**What is required:**
Return the material between the lines holding "browser reload icon" and "[x=39, y=531]", inclusive, reproduced verbatim.

**Records to process:**
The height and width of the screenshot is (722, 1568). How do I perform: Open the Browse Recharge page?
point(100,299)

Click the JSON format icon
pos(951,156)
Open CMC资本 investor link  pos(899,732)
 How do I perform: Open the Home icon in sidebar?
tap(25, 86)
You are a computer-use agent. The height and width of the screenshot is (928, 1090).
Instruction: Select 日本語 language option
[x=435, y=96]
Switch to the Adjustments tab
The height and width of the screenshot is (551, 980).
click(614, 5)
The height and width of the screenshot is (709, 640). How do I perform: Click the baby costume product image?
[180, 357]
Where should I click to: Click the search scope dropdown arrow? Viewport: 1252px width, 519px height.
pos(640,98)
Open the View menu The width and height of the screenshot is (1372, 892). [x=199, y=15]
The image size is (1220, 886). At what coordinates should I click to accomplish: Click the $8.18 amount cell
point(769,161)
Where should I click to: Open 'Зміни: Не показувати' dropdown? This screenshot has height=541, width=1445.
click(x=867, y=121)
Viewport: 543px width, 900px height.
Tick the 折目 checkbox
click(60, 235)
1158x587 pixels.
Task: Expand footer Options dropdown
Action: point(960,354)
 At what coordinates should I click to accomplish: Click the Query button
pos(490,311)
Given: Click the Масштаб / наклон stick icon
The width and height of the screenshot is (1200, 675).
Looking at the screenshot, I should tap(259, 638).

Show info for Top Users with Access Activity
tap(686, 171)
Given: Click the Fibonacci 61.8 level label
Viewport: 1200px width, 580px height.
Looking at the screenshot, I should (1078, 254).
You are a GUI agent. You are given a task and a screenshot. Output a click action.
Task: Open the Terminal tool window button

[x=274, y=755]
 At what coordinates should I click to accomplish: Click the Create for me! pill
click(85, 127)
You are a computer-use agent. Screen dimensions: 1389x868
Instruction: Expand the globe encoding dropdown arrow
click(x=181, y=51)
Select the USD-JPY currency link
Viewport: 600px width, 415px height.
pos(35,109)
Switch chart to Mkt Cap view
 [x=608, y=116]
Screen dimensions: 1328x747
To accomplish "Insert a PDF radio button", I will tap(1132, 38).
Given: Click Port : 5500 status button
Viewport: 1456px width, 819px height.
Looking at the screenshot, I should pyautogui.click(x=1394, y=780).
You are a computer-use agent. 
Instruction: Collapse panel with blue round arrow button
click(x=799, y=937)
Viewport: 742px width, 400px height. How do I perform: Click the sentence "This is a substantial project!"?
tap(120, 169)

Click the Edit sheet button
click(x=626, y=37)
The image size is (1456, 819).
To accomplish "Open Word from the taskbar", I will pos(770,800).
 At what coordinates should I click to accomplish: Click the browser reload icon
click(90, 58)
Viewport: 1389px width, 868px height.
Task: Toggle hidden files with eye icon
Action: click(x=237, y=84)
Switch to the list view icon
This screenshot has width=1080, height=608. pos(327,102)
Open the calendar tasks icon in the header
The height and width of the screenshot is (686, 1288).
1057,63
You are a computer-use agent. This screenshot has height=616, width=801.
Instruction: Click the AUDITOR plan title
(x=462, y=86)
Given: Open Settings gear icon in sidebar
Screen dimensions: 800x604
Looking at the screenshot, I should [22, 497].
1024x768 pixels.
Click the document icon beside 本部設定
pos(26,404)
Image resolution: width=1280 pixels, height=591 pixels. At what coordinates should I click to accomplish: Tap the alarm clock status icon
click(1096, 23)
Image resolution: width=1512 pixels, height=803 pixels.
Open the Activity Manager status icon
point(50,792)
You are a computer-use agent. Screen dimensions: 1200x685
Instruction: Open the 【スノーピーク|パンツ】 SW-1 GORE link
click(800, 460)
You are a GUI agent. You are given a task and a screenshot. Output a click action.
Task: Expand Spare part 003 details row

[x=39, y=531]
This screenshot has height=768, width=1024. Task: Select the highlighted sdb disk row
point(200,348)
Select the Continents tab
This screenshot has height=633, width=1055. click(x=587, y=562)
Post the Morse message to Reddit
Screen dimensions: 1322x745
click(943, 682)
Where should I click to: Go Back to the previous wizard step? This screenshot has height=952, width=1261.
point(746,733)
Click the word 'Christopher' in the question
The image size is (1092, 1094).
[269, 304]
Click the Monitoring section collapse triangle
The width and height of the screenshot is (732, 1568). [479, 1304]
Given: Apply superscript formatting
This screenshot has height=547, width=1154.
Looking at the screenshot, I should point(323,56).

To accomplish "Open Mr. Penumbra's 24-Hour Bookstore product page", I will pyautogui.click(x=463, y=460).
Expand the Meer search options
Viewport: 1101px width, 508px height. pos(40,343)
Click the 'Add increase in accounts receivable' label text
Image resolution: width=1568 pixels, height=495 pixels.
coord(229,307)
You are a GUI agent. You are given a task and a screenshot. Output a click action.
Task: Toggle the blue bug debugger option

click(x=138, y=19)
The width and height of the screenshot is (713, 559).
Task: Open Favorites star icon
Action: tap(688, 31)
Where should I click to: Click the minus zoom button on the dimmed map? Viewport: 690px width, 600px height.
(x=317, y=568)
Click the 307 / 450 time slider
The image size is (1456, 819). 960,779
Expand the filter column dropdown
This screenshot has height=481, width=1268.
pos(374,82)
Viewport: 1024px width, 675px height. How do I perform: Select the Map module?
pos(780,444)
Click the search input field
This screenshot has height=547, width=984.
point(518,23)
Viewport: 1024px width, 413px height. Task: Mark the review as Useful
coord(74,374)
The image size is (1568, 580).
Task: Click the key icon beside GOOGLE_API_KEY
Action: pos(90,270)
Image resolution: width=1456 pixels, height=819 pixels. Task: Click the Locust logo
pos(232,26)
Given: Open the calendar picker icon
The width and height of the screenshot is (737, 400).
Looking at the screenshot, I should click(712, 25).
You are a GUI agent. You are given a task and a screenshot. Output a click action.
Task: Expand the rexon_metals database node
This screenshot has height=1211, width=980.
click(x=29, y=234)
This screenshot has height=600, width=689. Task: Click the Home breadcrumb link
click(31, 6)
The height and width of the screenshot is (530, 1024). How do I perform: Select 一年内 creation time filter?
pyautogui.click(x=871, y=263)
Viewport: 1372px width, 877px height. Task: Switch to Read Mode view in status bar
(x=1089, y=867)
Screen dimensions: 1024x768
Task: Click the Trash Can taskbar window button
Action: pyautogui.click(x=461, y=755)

**Complete response:**
 At what coordinates should I click to accomplish: Click the browser reload icon
click(90, 58)
Viewport: 1389px width, 868px height.
Task: Toggle hidden files with eye icon
Action: click(x=237, y=84)
Switch to the list view icon
This screenshot has width=1080, height=608. pos(327,102)
Open the calendar tasks icon in the header
The height and width of the screenshot is (686, 1288).
1057,63
You are a computer-use agent. This screenshot has height=616, width=801.
Instruction: Click the AUDITOR plan title
(x=462, y=86)
Given: Open Settings gear icon in sidebar
Screen dimensions: 800x604
Looking at the screenshot, I should [22, 497].
1024x768 pixels.
Click the document icon beside 本部設定
pos(26,404)
Image resolution: width=1280 pixels, height=591 pixels. At what coordinates should I click to accomplish: Tap the alarm clock status icon
click(1096, 23)
Image resolution: width=1512 pixels, height=803 pixels.
Open the Activity Manager status icon
point(50,792)
You are a computer-use agent. Screen dimensions: 1200x685
Instruction: Open the 【スノーピーク|パンツ】 SW-1 GORE link
click(800, 460)
You are a GUI agent. You are given a task and a screenshot. Output a click action.
Task: Expand Spare part 003 details row

[x=39, y=531]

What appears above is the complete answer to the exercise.